The Olympic spirit is taking shape in Wangfujing with the
instalment of 290 landscape sculptures celebrating the ethos of the
games.
Droves of enthusiastic, camera-toting spectators are descending
on Beijing's high-end shopping strip to ooh and aah over the works,
pose for snapshots and cast votes for the work they believe
deserves the gold medal.
With the generation of such enthusiasm, the 2008 Olympic
Landscape Sculpture Exhibition doesn't only portray the Olympic
spirit - it's creating it.
The exhibition is one of 28 events featured during the 4th
Beijing 2008 Olympic Cultural Festival, which will draw to a close
on July 15.
The landscape sculpture exhibition will line the streets of
Wangfujing until Monday. On Tuesday, the exhibition will hit the
road on what is expected to be a 30-city tour, making its first
stop in Tianjin in a little more than a week from now.
From Tianjin, the exhibition will travel to Xiamen, Zhengzhou,
Changchun, Taiyuan, Shijiazhuang, Ningbo, Nanning, Shenzhen, Hong
Kong and Macao, as well as a number of major cities outside China
to be announced.
After the votes are tallied, the competition will conclude with
a televised awards ceremony in the fall of 2007, where 29 gold,
silver and bronze prizes (Beijing's Olympiad will be the 29th) will
be awarded to the sculptors with the most votes.
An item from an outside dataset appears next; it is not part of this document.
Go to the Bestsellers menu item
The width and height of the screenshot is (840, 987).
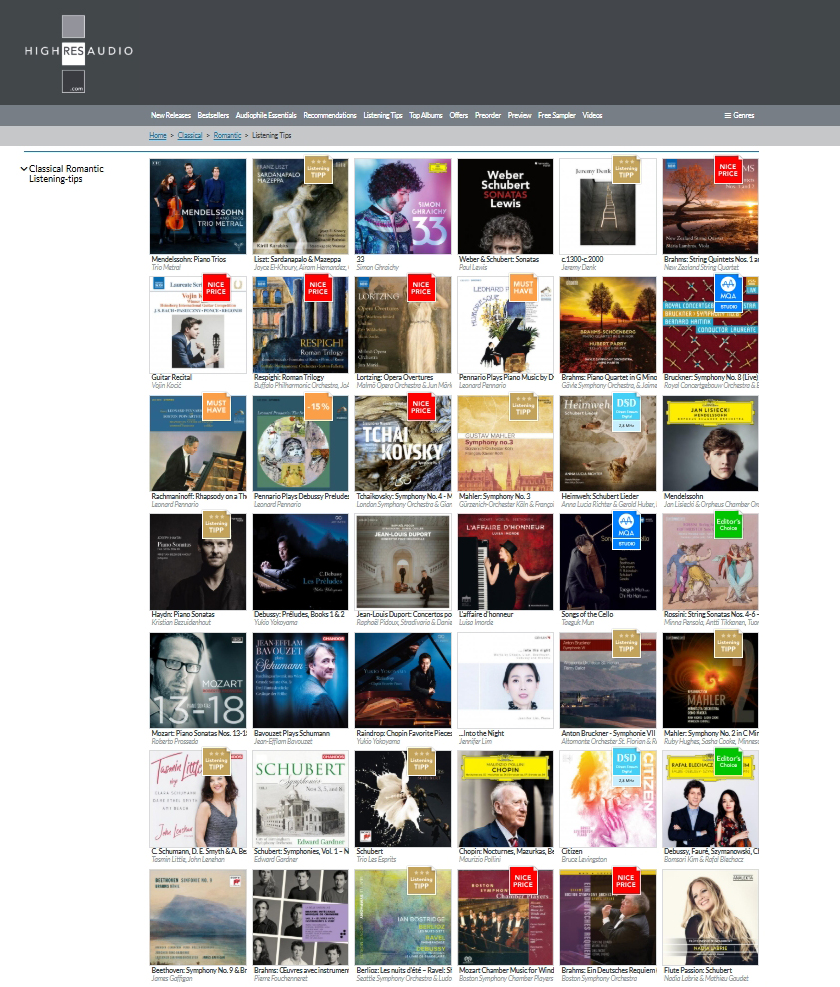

Most works highlight themes of international unity, dream
realization (in line with the Games' "One World, One Dream" slogan)
and the prospects of Beijing 2008. And in an exhibition where shape
serves as the lingua franca, one shape representing all of these
values dominates the conversation the Olympic rings.
While pervasive, the use of the rings is kept from becoming too
monotonous by the variety and creativity of the ways the Olympic
icon is used as a basis for the creation of other forms.
The rings sometimes appear in their traditional, stand-alone
form, but more often than not, the artists tried to challenge their
imagination to use them to form arms, legs, heads, pigtails, peach
blossoms, pillar tops and tunnels.
One of the best examples of such cleverness is "Dream
Realization," by He Jianjun of Guangdong Province. The interlocking rings
form the torsos or other parts of the body for five stainless steel
figures whose arms are thrust skyward in celebration. But they also
serve as negative space between the figures.
The rings become metallic wings for three competitive runners in
Beijing artist Meng Zhao's "Olympic Wings," suggesting the Games'
giving flight to hope. The metaphor is somehow less impressive, not
the kind of thing that will make observers say "wow," not like
"Dream Realization."
Figurines join hands to create interlinked loops colored the
respective blue, yellow, black, green and red of the Olympic rings
in Yunnan artist Yang Xiaobo's "The World Is a Family." The idea is
to portray how the Games foster increased interconnectedness of
different people around the globe and succeeds on that level,
although the craftsmanship seems too primitive.
While sculptors from 56 countries contributed to the exhibition,
the cultural essence of the subject matter is principally but not
overwhelmingly Chinese.
Traditional themes involving dragons, martial arts fighters and
drummers and dancers abound, but the styling is overwhelmingly
contemporary.
One of the more striking pieces of paradox is "New Beijing, New
Starting Point," by Beijing artist Liu Bolin. It shows a terracotta
warrior poised in a race-takeoff stance, possibly representing the
way Beijing is dashing into a new era since its selection as the
2008 host city.
"Kung Fu Soccer," by Fujian artist Chun Lin, features a Chinese
man in traditional garb administering a high kick to a soccer
ball.
More abstract pieces allude to other facets of Chinese culture
and heritage.
The stainless steel work, "Celebration of 'Ren,'" by US artist
Markt Weisbeck, takes the Chinese character for the word "people"
into the third dimension by sculpting the character's two concave
baselines, which join at the top. It's a bold execution of a
simplistic form.
A few other foreign works focusing on internationalism with a
spotlight on China are worthy of note, such as Asherah Cinnamon and
Scott Fuller's "Reaching for Courage The Gateway to China," in
which several tiny figurines walk through a series of red, art
nouveau-style archways, and the more abstract "China and the World
Embrace in the Olympic Spirit" by Puerto Rican artist Celia
Rodriguez, which shows red and blue folded trapezoids linked by a
blue spiral.
The 290 works on display represent what organizers are calling
the best of the 2,433 pieces entered by more than 1,000 sculptors
from 81 countries.
The exhibition, therefore, can boast a particular honor as the
largest manuscript solicitation for sculptures in Olympic
history.
Perhaps the most accessible exhibition of the cultural festival
yet, the landscape sculpture exhibition is worth a visit for those
hoping to whip their Olympic spirit into shape.